═══ Passage for review

Note 11 – Subsequent Events

 

On July 3, 2024 we announced that our Board of Directors had voted to suspend the Company's dividend for shareholder of record of our common stock.

 

On July 19, 2024, Generation Income Properties, Inc. (the “Company”) determined that MaloneBailey LLP (“MaloneBailey”) would no longer serve as the Company’s independent registered public accounting firm and would be dismissed effective as of July 19, 2024. The decision to change independent registered public accounting firms was approved by the Board of Directors and the Audit Committee of the Company on July 19, 2024.

 

On July 19, 2024, the Board of the Company ratified the appointment of CohnReznick LLP (“CohnReznick”) as its new independent registered public accounting firm to audit and review the Company’s financial statements.


On July 24, 2024, Generation Income Properties L.P. (the “Operating Partnership”), the operating partnership of Generation Income Properties, Inc. (the “Company”), entered into a Fifth Amendment to the Amended and Restated Limited Partnership Agreement of the Operating Partnership (the “LPA Amendment”), pursuant to which the Company, as the general partner of the Operating Partnership, issued partnership interests to LMB Owenton I LLC (“Contributor”) in the form of Series B-1 Preferred Units (the “Series B-1 Preferred Units”).

══════
═══ Data records

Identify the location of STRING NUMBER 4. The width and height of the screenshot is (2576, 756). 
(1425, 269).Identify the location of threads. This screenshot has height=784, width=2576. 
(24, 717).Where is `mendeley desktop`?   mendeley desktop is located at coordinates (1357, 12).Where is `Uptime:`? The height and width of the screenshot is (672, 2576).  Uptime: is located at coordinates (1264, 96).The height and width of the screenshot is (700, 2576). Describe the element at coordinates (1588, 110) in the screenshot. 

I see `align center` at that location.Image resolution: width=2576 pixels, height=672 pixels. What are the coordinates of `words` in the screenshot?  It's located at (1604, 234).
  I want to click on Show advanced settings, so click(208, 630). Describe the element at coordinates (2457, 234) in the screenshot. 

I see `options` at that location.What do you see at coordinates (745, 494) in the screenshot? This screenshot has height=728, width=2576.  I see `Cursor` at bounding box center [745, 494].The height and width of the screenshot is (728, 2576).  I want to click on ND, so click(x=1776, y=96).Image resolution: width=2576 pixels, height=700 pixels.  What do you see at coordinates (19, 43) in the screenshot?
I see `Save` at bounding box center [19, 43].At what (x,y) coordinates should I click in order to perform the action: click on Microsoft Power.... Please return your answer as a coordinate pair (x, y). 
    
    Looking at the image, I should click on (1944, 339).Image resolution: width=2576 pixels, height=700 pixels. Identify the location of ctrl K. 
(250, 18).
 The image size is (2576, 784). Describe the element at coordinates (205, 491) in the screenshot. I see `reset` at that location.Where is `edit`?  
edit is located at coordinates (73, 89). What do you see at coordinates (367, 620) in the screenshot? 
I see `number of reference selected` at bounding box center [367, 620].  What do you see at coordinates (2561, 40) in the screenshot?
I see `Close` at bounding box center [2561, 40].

══════

* What you need to do *
**a)** List each distinct short name that the subsequent events note defines in parentheses and quotation marks.
**b)** Repeat the part of the subsequent events note that lies between "On July 3, 2024" and "Company’s financial statements.", inclusive.

* Task-by-task solutions *
**a)**
Company
MaloneBailey
CohnReznick
Operating Partnership
LPA Amendment
Contributor
Series B-1 Preferred Units

**b)**
On July 3, 2024 we announced that our Board of Directors had voted to suspend the Company's dividend for shareholder of record of our common stock.

 

On July 19, 2024, Generation Income Properties, Inc. (the “Company”) determined that MaloneBailey LLP (“MaloneBailey”) would no longer serve as the Company’s independent registered public accounting firm and would be dismissed effective as of July 19, 2024. The decision to change independent registered public accounting firms was approved by the Board of Directors and the Audit Committee of the Company on July 19, 2024.

 

On July 19, 2024, the Board of the Company ratified the appointment of CohnReznick LLP (“CohnReznick”) as its new independent registered public accounting firm to audit and review the Company’s financial statements.